Based on article by Joey Bunch, The Denver Post
October 31, 2007 In one of those little "glitches" so common to mail ballot elections, which election officials hope we'll overlook, a vendor in charge of mass mailings forwarded about 1,100 of the 108,876 Douglas County, Colorado, ballots to new addresses, a no-no under state election laws. Mail ballots were sent out earlier this month but one shouldn't ask why the county clerk, or the vendor, didn't check the U.S. Postal Service National Change Of Address (NCOA) database prior to mailing the ballots? The designated spokesman for the vendor, Omaha-based Pitney Bowes PSI, was traveling Tuesday and could not be reached for comment. But certainly a company like Pitney Bowes must be accustomed to checking NCOA prior to mass mailings?
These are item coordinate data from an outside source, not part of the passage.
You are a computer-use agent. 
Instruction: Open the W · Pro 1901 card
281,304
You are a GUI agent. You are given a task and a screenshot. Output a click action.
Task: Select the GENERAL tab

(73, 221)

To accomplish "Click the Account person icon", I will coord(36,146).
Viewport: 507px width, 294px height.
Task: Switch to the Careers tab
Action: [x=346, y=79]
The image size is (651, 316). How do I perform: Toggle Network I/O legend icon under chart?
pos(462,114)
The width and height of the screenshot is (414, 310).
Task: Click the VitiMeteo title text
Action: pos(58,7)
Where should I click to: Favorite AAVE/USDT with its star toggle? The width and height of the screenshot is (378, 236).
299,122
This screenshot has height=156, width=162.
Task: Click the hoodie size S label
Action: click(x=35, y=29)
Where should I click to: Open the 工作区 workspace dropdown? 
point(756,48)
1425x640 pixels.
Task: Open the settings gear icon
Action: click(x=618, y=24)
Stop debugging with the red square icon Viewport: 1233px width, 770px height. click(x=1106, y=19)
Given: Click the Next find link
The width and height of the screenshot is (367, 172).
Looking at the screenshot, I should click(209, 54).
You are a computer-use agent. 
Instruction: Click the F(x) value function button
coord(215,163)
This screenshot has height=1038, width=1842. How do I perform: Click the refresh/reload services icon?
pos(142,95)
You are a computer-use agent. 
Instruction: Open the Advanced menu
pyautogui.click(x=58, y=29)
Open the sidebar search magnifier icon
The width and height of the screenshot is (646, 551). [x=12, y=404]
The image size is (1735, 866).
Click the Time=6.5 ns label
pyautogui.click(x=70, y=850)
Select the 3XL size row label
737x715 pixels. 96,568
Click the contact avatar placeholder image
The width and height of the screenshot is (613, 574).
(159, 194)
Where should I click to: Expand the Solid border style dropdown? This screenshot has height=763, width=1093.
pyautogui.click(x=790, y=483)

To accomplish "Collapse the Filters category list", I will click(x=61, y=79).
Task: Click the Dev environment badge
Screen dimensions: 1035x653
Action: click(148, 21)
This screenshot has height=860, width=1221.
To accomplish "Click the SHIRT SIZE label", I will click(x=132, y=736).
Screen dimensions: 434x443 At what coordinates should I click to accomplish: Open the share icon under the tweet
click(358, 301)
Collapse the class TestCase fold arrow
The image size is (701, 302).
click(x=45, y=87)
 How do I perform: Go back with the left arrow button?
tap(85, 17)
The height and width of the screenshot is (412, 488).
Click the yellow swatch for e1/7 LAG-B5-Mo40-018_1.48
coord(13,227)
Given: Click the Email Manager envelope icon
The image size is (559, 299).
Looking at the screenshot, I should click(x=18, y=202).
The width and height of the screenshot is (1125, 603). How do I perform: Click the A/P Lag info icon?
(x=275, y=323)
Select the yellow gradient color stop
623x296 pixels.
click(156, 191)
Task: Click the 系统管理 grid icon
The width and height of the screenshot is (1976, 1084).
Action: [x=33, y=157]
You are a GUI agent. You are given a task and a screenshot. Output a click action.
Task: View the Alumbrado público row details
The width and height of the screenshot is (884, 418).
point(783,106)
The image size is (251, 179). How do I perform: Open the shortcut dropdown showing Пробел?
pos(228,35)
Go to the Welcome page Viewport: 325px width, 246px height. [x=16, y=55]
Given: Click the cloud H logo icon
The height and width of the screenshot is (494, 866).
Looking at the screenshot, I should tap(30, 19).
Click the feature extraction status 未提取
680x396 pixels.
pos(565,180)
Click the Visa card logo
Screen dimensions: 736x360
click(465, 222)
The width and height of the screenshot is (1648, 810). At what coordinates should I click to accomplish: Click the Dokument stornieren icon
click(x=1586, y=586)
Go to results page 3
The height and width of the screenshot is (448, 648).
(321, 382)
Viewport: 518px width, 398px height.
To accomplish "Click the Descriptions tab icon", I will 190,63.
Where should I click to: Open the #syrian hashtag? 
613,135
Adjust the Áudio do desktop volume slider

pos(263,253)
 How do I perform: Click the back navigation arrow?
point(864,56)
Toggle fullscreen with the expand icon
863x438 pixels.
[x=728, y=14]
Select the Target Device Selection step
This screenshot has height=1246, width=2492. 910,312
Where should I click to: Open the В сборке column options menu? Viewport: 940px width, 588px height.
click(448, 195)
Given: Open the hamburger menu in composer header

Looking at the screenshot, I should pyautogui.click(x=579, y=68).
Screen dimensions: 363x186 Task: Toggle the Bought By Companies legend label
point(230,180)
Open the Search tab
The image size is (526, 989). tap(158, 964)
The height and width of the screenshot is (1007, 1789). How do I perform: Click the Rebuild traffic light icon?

By Tuesday, all the ballots, including 22 sent to voters who had moved but were still eligible to vote in the election, were accounted for. According to Douglas County election chief Jack Arrowsmith all of the improperly forwarded ballots were invalidated. But we'll just have to take his word for it. However, his information is certainly second hand.
Arrowsmith said the error was an honest mistake but misplacing 1,100 ballots in a precinct election would be considered a major problem. However, in a mail ballot election, 1,100 ballots are a tiny fraction of those that are unaccounted for, which encourages election fraud.
Typically the company that made the mistake handles direct-mail advertising. "If you're selling widgets, getting your stuff forwarded is a good thing," Arrowsmith said. "But ballots, it's not," which is certainly an understatement and nonsense. Advertisements sent by mail are rarely forwarded.